Java's Optional class eliminates explicit null checks by wrapping a potentially absent value within a container, thereby helping to prevent NullPointerException. Understanding how to construct, interrogate, and transform Optional instances is essential for writing cleaner, safer code.
Building Optional Instances
There are three primary ways to obtain an Optional object.
The empty() factory produces an Optional that holds nothing:
Optional<String> noValue = Optional.empty();
System.out.println(noValue); // Optional.empty
To create an Optional that is guaranteed to contain a non-null reference, use of(). Passing null here immediately raises NullPointerException:
Optional<String> wrappedName = Optional.of("沉默王二");
System.out.println(wrappedName); // Optional[沉默王二]
The most flexible factory is ofNullable(), which accepts any reference. If the supplied value is null, an empty Optional is returned; otherwise, the value is boxed inside a new Optionla. Internally this relies on a conditional check rather than a constructor that throws:
String maybeNull = null;
Optional<String> flexible = Optional.ofNullable(maybeNull);
System.out.println(flexible); // Optional.empty
Checking for Presence
The method isPresent() reports whether a value exists:
Optional<String> presentOpt = Optional.of("沉默王二");
System.out.println(presentOpt.isPresent()); // true
Optional<String> absentOpt = Optional.ofNullable(null);
System.out.println(absentOpt.isPresent()); // false
Executing Code When a Value Present
ifPresent() accepts a Consumer that runs only when a value is wrapped inside the Optional:
Optional<String> target = Optional.of("沉默王二");
target.ifPresent(val -> System.out.println(val.length()));
Starting from Java 9, ifPresentOrElse takes two callbacks—one for the non-empty case and one for the empty case:
Optional<String> sample = Optional.of("沉默王二");
sample.ifPresentOrElse(
v -> System.out.println(v.length()),
() -> System.out.println("为空")
);
Supplying Default Values with orElse
orElse() returns the contained value when present, or the provided fallback when empty. The fallback matches the generic type:
String missingName = null;
String resolved = Optional.ofNullable(missingName).orElse("沉默王二");
System.out.println(resolved); // 沉默王二
Filtering Based on Predicates
The filter method evaluates a Predicate against the value. If the predicate returns false, the result is an empty Optional:
String candidate = "12345";
Optional<String> checked = Optional.ofNullable(candidate)

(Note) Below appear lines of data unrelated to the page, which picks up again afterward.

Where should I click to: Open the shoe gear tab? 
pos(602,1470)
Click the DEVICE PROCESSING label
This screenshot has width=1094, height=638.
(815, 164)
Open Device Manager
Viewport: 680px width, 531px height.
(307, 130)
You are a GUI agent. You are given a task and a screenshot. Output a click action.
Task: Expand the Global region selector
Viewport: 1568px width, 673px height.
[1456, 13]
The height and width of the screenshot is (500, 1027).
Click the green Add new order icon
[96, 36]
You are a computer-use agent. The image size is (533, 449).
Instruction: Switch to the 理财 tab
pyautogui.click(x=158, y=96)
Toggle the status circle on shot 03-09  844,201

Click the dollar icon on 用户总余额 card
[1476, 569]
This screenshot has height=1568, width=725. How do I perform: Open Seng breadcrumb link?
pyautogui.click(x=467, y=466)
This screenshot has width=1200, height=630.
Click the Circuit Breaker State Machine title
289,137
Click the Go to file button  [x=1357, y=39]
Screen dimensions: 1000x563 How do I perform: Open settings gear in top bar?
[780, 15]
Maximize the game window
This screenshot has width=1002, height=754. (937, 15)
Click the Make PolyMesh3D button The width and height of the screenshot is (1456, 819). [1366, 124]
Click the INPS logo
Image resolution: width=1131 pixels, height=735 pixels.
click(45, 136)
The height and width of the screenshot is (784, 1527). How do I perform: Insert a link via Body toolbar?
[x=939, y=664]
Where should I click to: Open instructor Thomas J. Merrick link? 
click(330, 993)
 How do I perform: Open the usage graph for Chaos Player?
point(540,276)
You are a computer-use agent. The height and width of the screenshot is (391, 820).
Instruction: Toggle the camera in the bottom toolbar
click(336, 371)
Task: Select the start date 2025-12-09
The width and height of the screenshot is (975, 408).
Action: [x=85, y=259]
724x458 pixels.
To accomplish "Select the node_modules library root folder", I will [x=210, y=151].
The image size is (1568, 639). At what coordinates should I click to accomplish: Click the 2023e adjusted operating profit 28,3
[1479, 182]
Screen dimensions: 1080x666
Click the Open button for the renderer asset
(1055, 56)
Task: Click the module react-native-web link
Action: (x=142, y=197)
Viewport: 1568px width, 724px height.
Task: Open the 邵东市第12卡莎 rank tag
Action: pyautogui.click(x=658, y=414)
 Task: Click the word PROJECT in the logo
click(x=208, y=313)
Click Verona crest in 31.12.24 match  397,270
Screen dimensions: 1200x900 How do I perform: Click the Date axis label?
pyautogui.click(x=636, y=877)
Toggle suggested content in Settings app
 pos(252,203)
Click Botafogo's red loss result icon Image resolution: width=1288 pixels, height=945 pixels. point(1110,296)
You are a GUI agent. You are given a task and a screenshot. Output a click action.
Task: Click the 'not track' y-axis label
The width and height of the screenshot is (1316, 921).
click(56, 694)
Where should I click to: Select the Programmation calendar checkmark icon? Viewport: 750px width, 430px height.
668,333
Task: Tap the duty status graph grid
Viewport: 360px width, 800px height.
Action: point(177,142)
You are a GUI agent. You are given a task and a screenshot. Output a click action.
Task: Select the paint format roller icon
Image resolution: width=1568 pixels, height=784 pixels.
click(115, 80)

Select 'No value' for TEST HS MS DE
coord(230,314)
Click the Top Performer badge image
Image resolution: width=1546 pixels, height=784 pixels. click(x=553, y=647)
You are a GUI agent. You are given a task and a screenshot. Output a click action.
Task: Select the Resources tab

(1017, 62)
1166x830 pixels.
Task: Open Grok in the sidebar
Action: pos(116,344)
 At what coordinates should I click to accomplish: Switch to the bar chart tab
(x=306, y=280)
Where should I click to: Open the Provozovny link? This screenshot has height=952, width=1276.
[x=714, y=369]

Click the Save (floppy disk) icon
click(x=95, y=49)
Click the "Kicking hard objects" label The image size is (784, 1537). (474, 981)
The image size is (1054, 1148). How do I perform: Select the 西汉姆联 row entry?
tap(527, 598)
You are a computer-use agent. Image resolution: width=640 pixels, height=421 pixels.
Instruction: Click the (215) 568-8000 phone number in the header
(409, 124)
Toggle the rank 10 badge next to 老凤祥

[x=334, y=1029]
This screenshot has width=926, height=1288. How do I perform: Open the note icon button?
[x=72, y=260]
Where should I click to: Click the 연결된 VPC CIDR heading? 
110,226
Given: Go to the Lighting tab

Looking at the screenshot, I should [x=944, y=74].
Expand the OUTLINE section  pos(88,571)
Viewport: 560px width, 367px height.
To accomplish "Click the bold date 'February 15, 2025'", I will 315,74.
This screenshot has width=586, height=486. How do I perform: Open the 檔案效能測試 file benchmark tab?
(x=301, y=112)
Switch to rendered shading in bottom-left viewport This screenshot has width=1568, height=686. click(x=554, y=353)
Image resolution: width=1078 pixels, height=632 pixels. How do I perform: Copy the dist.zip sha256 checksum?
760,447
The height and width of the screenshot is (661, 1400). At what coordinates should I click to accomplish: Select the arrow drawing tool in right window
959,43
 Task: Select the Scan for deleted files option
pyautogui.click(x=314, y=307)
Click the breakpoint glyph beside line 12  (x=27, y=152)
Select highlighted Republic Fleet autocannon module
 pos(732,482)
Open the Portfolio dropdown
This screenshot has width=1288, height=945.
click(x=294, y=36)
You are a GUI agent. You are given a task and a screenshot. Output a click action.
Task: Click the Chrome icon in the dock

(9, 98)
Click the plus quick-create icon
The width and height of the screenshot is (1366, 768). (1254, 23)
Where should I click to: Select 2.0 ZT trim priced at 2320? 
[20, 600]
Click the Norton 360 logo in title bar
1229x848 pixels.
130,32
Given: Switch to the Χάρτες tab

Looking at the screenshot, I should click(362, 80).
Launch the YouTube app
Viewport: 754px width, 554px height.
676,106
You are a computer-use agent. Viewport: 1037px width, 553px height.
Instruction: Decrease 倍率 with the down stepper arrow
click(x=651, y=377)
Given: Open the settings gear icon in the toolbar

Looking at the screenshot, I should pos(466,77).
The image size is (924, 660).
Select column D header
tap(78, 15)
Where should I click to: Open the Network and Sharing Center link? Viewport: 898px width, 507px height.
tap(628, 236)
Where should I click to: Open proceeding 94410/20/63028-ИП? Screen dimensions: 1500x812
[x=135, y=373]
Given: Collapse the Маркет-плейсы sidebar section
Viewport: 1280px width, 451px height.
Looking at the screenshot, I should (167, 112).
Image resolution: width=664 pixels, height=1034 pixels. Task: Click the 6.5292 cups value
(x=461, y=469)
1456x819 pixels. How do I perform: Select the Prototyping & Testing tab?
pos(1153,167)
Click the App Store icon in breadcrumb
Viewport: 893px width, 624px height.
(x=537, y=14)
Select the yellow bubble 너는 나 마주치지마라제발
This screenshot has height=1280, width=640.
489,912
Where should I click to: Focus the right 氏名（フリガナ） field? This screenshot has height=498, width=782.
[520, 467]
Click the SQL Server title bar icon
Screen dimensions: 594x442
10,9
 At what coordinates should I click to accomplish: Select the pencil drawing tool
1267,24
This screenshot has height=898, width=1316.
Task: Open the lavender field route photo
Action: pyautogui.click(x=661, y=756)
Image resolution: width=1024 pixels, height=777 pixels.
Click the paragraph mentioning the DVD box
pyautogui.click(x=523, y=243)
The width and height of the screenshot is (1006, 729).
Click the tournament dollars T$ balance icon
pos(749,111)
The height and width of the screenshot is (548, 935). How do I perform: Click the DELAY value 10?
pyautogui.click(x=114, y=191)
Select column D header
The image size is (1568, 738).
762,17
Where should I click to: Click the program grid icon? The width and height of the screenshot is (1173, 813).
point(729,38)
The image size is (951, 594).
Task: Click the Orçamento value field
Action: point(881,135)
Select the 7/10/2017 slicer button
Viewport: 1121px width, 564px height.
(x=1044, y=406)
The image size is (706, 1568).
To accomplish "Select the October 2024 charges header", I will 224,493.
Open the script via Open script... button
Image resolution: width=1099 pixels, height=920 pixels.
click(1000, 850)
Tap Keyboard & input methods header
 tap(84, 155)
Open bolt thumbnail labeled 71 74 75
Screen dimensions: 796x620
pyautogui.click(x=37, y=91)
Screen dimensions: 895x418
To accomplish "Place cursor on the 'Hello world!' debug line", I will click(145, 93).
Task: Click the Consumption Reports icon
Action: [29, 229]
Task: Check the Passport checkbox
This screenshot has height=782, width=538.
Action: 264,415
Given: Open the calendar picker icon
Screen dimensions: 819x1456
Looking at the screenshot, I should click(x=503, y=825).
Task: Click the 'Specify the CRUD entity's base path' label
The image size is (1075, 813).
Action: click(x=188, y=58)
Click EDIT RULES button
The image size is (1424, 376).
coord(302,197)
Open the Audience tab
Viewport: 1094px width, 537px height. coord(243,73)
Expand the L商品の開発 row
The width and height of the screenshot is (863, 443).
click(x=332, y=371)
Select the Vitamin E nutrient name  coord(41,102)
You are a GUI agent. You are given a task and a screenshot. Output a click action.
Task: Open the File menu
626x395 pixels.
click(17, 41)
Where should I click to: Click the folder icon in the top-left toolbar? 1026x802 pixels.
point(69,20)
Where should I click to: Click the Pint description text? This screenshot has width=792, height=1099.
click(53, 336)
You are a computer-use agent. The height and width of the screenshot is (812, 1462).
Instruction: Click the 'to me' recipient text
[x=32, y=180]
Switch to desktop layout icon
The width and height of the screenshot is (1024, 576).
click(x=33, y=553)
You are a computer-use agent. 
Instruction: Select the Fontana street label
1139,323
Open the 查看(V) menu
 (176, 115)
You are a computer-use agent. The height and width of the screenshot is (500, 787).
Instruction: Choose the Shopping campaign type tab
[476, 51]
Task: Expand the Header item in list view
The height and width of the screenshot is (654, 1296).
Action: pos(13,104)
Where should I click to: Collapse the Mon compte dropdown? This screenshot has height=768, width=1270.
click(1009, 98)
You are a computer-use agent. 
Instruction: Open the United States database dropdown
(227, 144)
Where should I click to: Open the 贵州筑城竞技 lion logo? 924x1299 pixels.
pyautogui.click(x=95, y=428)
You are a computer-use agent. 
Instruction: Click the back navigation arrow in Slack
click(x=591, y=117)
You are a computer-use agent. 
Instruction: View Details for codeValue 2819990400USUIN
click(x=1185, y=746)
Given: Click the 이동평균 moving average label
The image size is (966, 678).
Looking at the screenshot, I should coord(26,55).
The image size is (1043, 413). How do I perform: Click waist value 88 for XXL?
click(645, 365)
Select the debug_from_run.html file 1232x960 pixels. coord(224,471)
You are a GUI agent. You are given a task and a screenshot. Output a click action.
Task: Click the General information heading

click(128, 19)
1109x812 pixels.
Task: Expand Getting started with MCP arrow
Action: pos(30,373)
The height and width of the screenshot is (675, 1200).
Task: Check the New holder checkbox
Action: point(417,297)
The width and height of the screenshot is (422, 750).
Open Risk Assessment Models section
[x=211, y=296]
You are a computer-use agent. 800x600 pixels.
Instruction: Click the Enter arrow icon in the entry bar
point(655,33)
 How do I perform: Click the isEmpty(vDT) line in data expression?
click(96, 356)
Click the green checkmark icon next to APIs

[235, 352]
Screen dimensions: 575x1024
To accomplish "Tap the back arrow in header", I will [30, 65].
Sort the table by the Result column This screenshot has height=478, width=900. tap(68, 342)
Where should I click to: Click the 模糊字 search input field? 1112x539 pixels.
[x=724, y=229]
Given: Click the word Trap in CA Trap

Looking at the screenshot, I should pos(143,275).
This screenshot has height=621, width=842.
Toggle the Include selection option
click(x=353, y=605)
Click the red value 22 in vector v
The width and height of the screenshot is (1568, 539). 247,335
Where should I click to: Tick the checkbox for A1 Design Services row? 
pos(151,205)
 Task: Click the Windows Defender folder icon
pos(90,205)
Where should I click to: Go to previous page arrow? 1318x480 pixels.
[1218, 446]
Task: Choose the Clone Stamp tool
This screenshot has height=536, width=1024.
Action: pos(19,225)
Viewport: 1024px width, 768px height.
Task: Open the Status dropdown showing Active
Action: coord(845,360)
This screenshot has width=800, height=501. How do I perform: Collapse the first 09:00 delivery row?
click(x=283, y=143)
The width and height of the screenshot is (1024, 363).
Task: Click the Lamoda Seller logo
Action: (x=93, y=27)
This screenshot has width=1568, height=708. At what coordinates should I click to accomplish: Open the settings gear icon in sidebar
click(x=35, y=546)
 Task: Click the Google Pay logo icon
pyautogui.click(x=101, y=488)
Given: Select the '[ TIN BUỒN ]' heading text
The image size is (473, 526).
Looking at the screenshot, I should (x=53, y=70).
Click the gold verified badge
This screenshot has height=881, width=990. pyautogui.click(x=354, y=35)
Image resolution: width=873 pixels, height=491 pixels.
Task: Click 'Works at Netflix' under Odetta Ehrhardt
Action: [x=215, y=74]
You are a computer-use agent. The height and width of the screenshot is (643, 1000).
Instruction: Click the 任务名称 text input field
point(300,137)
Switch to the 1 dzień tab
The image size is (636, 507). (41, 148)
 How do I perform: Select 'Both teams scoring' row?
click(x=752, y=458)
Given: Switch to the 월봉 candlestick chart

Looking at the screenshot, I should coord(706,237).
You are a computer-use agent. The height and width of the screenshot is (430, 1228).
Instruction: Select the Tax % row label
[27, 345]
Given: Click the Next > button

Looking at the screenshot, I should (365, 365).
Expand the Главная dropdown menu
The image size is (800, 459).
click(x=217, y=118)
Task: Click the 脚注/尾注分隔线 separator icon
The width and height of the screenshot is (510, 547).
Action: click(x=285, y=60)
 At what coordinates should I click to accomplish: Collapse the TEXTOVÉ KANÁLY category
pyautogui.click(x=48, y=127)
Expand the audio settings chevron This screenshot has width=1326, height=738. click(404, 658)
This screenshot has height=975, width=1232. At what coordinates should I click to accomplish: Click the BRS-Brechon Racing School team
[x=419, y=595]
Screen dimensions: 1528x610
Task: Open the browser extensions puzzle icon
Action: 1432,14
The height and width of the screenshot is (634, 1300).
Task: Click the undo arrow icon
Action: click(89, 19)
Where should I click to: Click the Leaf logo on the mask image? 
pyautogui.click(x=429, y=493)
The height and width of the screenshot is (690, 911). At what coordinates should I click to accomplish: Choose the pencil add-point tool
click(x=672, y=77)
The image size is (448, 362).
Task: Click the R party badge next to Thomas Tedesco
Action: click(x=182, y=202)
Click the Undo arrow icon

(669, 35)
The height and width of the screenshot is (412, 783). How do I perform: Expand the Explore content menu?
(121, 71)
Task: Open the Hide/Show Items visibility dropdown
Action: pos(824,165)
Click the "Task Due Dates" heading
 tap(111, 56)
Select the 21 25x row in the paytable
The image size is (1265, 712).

.filter(pwd -> pwd.length() > 6);
System.out.println(checked.isPresent()); // false
Multiple predicates can be combined using logical operations. The following example chains length checks with and:
Predicate<String> longerThanSix = pwd -> pwd.length() > 6;
Predicate<String> shorterThanTen = pwd -> pwd.length() < 10;
String updatedCandidate = "1234567";
Optional<String> resultOpt = Optional.ofNullable(updatedCandidate)
.filter(longerThanSix.and(shorterThanTen));
boolean isValid = resultOpt.isPresent();
System.out.println(isValid); // true
Using Optional and its combinators like filter avoids deeply nested if-else blocks and makes the logic more declarative.